Scan the records below for the line containing "Viewport: 1316px width, 903px height." and the line containing "Given: Open the trans rights protest ad image". Copy both, plus every line between, exactly.

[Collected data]
========================================

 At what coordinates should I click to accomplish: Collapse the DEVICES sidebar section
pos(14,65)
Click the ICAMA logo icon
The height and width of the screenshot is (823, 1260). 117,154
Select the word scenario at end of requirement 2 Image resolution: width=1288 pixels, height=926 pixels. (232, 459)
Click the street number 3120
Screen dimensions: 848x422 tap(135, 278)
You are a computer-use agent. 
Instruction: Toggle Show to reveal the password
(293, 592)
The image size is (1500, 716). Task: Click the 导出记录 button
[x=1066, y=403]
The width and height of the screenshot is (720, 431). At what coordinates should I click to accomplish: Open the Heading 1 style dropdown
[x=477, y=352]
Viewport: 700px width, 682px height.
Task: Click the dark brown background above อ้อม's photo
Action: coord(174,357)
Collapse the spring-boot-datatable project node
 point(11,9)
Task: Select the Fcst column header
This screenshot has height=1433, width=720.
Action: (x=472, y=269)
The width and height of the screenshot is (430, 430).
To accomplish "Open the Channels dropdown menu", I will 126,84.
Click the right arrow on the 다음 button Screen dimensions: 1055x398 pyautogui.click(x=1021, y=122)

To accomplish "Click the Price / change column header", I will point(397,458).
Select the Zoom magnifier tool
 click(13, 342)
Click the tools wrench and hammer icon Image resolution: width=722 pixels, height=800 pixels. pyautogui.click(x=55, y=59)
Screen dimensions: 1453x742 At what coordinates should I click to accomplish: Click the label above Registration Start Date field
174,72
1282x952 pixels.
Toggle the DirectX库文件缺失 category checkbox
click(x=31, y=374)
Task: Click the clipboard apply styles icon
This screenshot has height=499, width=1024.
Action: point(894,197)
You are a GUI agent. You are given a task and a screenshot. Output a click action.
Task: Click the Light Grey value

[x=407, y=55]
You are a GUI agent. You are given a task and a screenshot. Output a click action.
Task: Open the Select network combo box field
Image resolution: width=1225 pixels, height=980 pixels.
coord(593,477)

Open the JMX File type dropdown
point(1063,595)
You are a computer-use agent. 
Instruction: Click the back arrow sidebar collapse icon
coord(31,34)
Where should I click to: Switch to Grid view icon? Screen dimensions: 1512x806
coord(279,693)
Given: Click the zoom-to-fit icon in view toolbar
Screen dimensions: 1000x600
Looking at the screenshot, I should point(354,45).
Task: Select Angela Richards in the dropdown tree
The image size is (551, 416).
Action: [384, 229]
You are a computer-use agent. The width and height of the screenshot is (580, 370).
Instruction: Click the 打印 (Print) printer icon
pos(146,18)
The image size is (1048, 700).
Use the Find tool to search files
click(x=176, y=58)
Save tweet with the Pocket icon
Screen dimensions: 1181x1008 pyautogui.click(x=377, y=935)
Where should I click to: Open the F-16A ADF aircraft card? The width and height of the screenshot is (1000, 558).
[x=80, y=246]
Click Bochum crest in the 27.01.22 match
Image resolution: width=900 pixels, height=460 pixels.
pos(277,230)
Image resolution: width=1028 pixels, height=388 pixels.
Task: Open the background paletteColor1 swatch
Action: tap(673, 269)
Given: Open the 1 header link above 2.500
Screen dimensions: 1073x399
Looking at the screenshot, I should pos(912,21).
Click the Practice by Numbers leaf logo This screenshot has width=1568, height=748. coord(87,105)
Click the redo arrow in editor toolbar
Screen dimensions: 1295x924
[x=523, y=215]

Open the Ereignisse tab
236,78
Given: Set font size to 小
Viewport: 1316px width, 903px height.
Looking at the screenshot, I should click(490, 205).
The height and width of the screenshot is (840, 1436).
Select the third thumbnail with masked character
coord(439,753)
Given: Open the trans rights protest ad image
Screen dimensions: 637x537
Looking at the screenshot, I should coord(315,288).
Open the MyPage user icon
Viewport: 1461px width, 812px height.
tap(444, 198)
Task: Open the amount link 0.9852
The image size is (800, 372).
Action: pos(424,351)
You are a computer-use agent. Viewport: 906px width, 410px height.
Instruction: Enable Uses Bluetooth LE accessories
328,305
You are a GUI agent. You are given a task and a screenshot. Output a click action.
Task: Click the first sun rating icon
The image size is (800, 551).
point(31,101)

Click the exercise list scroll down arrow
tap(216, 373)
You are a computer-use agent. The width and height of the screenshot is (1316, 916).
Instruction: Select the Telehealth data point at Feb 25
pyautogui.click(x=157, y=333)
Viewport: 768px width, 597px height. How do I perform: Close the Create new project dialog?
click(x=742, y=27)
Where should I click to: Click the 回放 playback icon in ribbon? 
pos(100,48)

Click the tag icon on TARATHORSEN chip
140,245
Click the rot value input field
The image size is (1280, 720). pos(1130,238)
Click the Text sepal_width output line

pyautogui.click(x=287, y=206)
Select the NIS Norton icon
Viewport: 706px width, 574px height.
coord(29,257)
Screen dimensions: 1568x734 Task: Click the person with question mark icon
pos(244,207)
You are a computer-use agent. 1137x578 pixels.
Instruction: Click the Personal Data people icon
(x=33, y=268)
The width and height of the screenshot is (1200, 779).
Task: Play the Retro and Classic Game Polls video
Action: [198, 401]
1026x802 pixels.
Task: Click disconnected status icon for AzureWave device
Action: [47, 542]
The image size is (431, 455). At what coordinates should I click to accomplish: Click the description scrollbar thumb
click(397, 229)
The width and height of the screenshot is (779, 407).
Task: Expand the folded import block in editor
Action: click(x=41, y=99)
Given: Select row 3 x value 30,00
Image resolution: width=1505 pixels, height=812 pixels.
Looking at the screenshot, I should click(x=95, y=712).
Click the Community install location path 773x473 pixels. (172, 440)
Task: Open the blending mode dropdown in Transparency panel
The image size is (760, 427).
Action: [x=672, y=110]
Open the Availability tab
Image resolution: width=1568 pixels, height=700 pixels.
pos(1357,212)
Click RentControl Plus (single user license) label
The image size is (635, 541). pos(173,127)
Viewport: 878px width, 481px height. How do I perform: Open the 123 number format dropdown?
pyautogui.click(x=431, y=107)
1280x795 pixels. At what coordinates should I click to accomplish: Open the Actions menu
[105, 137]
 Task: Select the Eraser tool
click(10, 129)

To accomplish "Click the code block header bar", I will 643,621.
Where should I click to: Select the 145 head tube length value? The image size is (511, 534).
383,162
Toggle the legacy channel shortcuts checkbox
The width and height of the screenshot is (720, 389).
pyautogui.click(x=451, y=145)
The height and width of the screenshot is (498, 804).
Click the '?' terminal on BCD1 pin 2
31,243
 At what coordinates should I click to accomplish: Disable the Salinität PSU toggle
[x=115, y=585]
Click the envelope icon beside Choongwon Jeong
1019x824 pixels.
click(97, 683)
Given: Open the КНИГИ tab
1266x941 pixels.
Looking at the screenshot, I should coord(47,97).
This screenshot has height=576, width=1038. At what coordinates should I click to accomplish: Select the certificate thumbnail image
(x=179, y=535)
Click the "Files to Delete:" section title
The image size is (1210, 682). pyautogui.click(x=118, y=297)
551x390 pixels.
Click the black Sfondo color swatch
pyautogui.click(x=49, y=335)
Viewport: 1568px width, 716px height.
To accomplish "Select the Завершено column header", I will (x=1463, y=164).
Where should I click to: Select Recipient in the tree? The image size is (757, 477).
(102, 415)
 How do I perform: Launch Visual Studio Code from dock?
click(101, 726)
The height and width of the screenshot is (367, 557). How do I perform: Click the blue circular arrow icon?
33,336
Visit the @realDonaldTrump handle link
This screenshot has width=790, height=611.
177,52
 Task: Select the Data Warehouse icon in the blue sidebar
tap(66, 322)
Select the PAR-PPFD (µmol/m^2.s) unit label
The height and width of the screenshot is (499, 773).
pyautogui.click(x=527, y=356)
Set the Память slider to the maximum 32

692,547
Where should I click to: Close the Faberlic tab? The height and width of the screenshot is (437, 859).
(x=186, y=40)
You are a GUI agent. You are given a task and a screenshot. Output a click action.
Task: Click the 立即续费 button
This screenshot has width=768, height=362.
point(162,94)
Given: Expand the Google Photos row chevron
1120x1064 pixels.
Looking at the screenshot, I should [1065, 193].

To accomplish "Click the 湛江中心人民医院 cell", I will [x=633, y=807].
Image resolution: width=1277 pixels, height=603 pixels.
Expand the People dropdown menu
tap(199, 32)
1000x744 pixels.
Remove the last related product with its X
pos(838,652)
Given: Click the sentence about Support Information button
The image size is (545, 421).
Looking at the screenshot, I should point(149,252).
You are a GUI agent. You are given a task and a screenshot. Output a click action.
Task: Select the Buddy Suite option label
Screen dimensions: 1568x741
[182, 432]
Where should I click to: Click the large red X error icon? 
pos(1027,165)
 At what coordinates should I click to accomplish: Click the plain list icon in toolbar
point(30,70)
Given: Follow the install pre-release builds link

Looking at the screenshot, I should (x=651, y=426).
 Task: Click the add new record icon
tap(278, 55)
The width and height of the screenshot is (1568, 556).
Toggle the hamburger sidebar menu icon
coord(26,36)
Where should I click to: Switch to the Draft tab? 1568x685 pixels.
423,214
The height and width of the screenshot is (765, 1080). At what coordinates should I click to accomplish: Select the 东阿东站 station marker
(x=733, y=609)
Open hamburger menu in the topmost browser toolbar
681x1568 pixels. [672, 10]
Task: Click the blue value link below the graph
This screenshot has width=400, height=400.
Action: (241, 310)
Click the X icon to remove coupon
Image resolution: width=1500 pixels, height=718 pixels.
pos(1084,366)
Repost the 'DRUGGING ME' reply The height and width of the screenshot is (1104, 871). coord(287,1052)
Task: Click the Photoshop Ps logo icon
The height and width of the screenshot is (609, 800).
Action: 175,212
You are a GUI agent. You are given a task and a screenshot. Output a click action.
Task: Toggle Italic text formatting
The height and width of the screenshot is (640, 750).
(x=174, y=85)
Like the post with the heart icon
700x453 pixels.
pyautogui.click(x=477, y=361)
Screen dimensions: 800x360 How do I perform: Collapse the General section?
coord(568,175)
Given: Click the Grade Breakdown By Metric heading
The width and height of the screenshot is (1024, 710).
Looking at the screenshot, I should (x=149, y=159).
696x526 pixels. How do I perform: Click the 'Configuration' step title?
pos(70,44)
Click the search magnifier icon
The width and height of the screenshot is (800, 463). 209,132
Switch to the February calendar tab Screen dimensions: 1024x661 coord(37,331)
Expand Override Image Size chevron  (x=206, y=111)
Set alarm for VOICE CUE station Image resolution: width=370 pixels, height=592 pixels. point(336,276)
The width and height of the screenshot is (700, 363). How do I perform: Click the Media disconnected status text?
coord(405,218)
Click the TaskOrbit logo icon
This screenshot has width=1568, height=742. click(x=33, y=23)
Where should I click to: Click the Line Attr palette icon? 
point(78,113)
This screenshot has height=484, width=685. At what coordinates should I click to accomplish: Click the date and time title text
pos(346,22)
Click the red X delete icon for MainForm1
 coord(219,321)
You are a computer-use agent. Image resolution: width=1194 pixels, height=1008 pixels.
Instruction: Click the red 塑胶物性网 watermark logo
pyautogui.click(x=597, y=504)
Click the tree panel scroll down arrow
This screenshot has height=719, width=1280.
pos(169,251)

========================================

-- TASK ANSWER --
Viewport: 1316px width, 903px height.
Looking at the screenshot, I should click(490, 205).
The height and width of the screenshot is (840, 1436).
Select the third thumbnail with masked character
coord(439,753)
Given: Open the trans rights protest ad image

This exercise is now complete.